Data for this exercise:

▬▬▬▬▬▬

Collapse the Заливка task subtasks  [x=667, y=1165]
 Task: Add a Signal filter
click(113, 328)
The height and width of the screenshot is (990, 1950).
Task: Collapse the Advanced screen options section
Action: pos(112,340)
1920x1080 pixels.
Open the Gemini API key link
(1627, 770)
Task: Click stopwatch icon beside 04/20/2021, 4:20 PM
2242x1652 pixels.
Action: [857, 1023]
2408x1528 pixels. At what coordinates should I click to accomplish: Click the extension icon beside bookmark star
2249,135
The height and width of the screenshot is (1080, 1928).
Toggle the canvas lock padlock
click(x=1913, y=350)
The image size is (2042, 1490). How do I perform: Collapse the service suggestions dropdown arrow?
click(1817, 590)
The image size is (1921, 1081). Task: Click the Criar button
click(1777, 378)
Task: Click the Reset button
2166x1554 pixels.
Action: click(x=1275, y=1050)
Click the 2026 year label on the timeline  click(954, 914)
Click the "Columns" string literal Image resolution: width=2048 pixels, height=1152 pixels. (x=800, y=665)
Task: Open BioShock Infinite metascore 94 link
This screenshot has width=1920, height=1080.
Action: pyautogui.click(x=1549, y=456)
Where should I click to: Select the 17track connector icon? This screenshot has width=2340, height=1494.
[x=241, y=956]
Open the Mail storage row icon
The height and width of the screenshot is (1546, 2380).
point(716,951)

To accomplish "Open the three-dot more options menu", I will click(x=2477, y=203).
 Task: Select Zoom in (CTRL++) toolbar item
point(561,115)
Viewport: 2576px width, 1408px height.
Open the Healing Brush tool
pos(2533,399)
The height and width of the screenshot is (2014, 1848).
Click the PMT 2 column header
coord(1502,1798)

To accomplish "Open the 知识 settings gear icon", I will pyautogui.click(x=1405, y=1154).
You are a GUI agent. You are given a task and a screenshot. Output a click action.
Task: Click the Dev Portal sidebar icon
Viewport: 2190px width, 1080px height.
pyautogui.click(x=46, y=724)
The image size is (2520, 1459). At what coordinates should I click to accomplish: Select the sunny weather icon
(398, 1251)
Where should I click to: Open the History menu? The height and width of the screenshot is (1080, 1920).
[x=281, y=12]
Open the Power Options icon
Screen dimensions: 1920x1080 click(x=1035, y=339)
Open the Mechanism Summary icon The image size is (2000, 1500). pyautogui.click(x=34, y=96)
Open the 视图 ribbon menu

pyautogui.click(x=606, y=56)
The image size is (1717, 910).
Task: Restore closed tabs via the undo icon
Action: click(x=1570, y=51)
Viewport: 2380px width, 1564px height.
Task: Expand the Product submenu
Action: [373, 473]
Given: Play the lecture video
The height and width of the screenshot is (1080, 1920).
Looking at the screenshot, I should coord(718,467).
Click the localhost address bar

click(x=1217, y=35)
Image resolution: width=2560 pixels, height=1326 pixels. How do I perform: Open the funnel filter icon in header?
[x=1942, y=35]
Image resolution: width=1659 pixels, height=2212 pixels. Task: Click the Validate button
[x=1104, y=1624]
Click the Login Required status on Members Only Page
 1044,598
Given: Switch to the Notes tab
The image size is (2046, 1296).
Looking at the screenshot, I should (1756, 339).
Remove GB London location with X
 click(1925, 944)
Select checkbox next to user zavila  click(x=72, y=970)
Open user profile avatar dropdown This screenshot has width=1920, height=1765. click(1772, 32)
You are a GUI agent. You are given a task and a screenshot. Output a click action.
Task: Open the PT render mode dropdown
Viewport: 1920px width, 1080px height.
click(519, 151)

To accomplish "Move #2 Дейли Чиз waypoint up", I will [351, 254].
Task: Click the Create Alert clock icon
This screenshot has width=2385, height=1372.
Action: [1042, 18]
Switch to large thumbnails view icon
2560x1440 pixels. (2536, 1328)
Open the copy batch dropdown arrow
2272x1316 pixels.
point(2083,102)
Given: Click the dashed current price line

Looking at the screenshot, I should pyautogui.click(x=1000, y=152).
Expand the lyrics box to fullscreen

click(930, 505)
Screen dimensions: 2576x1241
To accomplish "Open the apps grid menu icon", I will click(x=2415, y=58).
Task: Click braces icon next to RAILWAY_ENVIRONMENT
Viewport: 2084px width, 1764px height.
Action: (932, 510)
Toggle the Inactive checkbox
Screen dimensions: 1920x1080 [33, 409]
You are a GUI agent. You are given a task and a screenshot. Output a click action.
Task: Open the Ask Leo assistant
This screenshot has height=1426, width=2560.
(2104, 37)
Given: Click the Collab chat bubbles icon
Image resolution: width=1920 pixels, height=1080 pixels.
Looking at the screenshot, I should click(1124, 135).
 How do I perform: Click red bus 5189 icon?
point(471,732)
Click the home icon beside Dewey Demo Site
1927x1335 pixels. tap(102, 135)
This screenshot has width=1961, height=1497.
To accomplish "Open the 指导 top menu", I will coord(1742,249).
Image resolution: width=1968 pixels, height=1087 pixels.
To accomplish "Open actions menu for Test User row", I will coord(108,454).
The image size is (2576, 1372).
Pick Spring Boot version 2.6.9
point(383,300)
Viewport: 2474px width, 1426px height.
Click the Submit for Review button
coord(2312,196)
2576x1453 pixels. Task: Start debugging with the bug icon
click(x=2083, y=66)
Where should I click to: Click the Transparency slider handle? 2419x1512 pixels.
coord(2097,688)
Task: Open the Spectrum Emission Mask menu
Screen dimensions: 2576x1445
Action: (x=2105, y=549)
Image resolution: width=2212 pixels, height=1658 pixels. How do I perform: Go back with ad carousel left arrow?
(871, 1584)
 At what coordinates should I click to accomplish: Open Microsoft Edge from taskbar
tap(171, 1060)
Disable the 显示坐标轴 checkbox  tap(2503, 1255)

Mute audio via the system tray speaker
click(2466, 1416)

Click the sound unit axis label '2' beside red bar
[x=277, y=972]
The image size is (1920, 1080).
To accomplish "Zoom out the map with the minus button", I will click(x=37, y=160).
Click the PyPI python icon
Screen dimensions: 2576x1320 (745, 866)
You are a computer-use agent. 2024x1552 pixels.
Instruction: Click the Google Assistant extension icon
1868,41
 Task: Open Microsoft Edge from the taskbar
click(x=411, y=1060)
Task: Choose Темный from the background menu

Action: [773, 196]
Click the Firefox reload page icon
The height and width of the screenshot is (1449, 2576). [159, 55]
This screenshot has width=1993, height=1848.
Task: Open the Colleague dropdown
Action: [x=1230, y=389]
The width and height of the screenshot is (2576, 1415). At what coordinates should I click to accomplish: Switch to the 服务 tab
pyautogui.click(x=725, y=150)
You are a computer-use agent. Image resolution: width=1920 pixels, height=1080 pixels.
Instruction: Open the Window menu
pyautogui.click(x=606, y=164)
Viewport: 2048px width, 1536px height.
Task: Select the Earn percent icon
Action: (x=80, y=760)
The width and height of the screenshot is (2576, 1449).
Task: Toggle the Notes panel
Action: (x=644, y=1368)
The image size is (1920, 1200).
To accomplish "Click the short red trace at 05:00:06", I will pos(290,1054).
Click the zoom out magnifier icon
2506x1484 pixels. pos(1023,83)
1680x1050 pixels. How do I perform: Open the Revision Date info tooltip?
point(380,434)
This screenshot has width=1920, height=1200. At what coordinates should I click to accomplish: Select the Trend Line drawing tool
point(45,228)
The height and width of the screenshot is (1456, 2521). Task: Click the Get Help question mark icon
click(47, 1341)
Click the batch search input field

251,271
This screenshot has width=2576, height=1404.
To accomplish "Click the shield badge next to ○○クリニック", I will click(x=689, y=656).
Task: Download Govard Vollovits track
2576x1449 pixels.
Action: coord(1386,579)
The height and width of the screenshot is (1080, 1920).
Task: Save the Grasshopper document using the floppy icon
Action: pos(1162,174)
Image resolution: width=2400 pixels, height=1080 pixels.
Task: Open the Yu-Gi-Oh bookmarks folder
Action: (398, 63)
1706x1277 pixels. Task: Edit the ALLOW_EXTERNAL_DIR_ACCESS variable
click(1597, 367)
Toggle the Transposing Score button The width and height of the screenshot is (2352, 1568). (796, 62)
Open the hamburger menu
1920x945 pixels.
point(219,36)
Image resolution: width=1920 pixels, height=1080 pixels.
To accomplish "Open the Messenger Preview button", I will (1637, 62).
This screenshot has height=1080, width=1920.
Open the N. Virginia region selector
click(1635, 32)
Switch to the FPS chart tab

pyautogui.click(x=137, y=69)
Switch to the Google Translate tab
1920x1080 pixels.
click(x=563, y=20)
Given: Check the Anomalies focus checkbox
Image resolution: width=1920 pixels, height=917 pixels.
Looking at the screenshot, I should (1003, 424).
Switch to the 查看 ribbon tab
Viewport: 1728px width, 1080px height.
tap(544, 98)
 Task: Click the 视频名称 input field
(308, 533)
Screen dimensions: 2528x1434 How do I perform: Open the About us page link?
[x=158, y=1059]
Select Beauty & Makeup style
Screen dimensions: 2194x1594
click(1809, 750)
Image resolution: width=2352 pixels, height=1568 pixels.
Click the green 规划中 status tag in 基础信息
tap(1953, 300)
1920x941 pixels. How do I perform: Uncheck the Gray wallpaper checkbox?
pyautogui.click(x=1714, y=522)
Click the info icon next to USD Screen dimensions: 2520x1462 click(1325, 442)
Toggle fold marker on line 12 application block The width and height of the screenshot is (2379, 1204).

▬▬▬▬▬▬

Task instructions: Your answer should consist of the lines from the line with "2576x1449 pixels." to the line with "Click the info" above, repeated exactly, both ends included.

Result:
2576x1449 pixels.
Action: coord(1386,579)
The height and width of the screenshot is (1080, 1920).
Task: Save the Grasshopper document using the floppy icon
Action: pos(1162,174)
Image resolution: width=2400 pixels, height=1080 pixels.
Task: Open the Yu-Gi-Oh bookmarks folder
Action: (398, 63)
1706x1277 pixels. Task: Edit the ALLOW_EXTERNAL_DIR_ACCESS variable
click(1597, 367)
Toggle the Transposing Score button The width and height of the screenshot is (2352, 1568). (796, 62)
Open the hamburger menu
1920x945 pixels.
point(219,36)
Image resolution: width=1920 pixels, height=1080 pixels.
To accomplish "Open the Messenger Preview button", I will (1637, 62).
This screenshot has height=1080, width=1920.
Open the N. Virginia region selector
click(1635, 32)
Switch to the FPS chart tab

pyautogui.click(x=137, y=69)
Switch to the Google Translate tab
1920x1080 pixels.
click(x=563, y=20)
Given: Check the Anomalies focus checkbox
Image resolution: width=1920 pixels, height=917 pixels.
Looking at the screenshot, I should (1003, 424).
Switch to the 查看 ribbon tab
Viewport: 1728px width, 1080px height.
tap(544, 98)
 Task: Click the 视频名称 input field
(308, 533)
Screen dimensions: 2528x1434 How do I perform: Open the About us page link?
[x=158, y=1059]
Select Beauty & Makeup style
Screen dimensions: 2194x1594
click(1809, 750)
Image resolution: width=2352 pixels, height=1568 pixels.
Click the green 规划中 status tag in 基础信息
tap(1953, 300)
1920x941 pixels. How do I perform: Uncheck the Gray wallpaper checkbox?
pyautogui.click(x=1714, y=522)
Click the info icon next to USD Screen dimensions: 2520x1462 click(1325, 442)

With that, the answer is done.